What
Ron Paul Should Tell Russert
by
Thomas R. Eddlem
by Tom R. Eddlem
DIGG THIS
Ron Paul has
amazed me in the Presidential debates. In just about every case,
he’s made a better reply than I did while yelling at the television
screen during the debates – better even than I could ever have thought
of with unlimited time to craft a reply.
But I’ve never
let such a fact discourage me from telling my betters what to say.
So here’s what I believe Ron Paul should say to Tim Russert on "Meet
the Press" this weekend, in reply to the inevitable questions.
First, on the
money bomb:
Russert:
"Six Million dollars in one day. That’s an astounding sum
of money."
Paul: "No,
it’s not. We have 80,000 people in MeetUps. That’s only $75 a
person. You and the rest of the mainstream media already missed
the really amazing story. The amazing story is the growth of this
revolution despite a virtual media blackout by the national media.

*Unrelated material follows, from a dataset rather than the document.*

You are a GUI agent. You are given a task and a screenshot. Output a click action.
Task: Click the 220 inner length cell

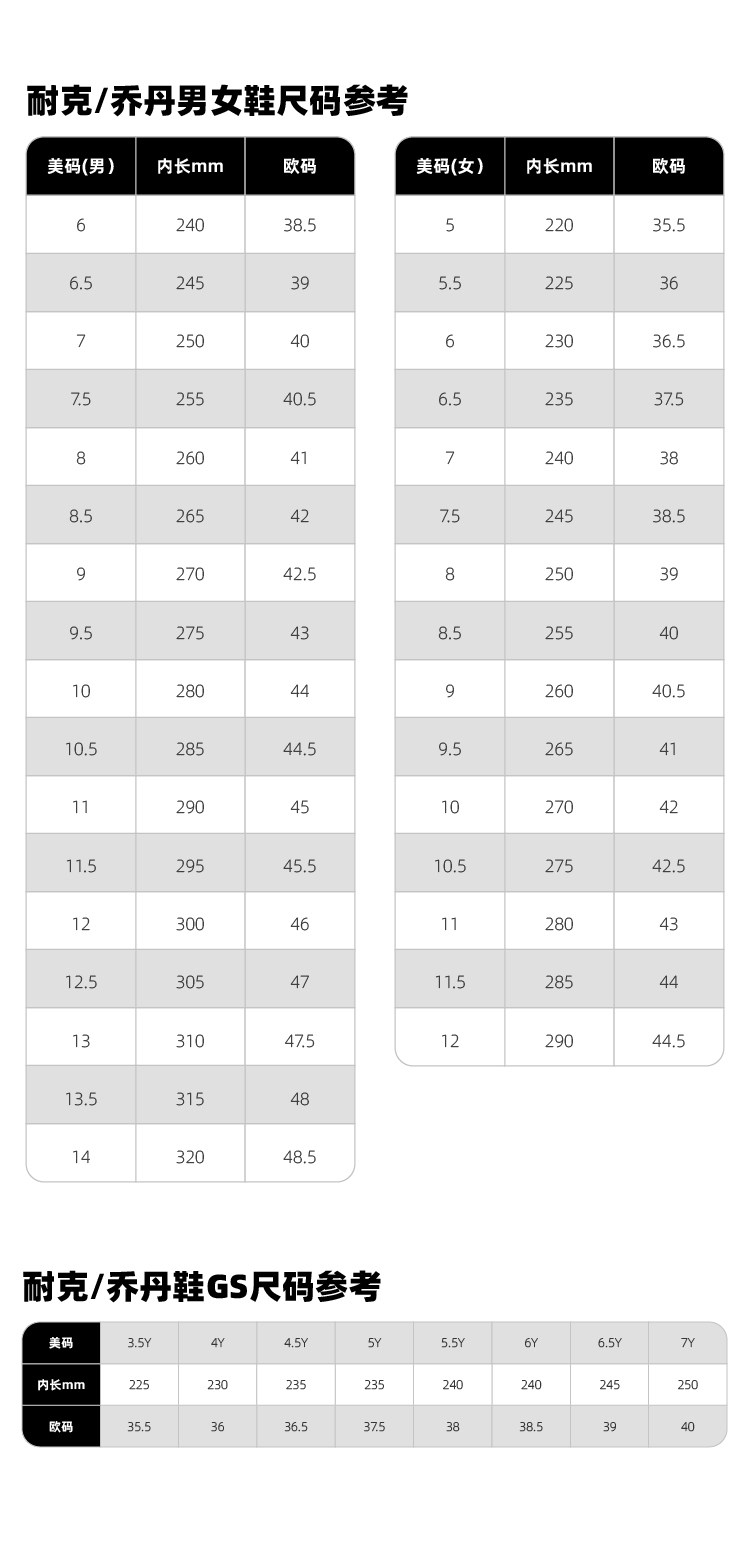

The amazing part of the story of last Sunday is that we hold fundraisers
for publicity, not because we need the money. The MeetUps are
carrying on this revolution, not the official campaign. They’re
the ones printing the literature and bumper stickers, holding
signs on highway overpasses and raising
blimps. They are Granny
Warriors on bus tours. They are conducting
letter-writing campaigns and manning phone
banks. And none of this costs the presidential campaign a
cent. And you and the rest of the media have missed the story
completely. I’m just riding the crest of this revolution; six
million dollars is nothing. It seems the revolution won’t be televised,
except on YouTube.
… and on the
supposed inevitability of Ron’s defeat:
Russert:
"You know you can’t win."
Paul: "Of
course, I’m not going to win. The American people
are going to win when I’m elected president.
Russert:
"You must know that you don’t stand a chance."
Paul: "I
know that media elitists are trying their best to create a self-fulfilling
prophesy by repeating phrases like that. The truth is I’m the
only Republican who has a chance to beat the Democrat in November
of next year, and I believe Republican primary voters will come
to realize this in time. Let me tell you one of several reasons
why. In Iraq, we have a fetid, stinking mess that is now opposed
by the American people by a margin of three-to-one, and it’s going
to get more and more unpopular. Violence has been reduced only
in areas where we turned the local governments over to the same
people we formerly fought and called terrorists, such as el Sadr.
Polls
demonstrate that even a majority of likely Republican primary
voters want the United States to pull out of Iraq quickly,
and most primary
voters want a different approach than President Bush. This
is one of the many cases where the right thing to do – pulling
out of Iraq quickly – also happens to be the politically expedient
thing to do. If any of the other candidates are nominated, the
United States will be one vast elephant graveyard after November
2008.
What is Ron
Paul not doing right now that I’d like to hear?
For starters,
I’d also like him to use personal examples in the cases of torture
and detention without trial. I want him to put human, sympathetic
faces on the inhuman treatment being meted out against mostly-innocent
people across the world (such as Mahar
Arar, Khalid
el-Masri and Benyam
Muhammad) and among American citizens (José
Padilla and especially Donald
Vance). The Bush administration defined torture in a 2003 memorandum
as only pain involving major organ failure or death, thus the "tough
interrogation" methods employed by the CIA and its rendition
subcontractors included electrocution
in Egypt, boiling
people alive Uzbekistan, and death
by long-term hypothermia in the CIA’s secret Afghan prisons.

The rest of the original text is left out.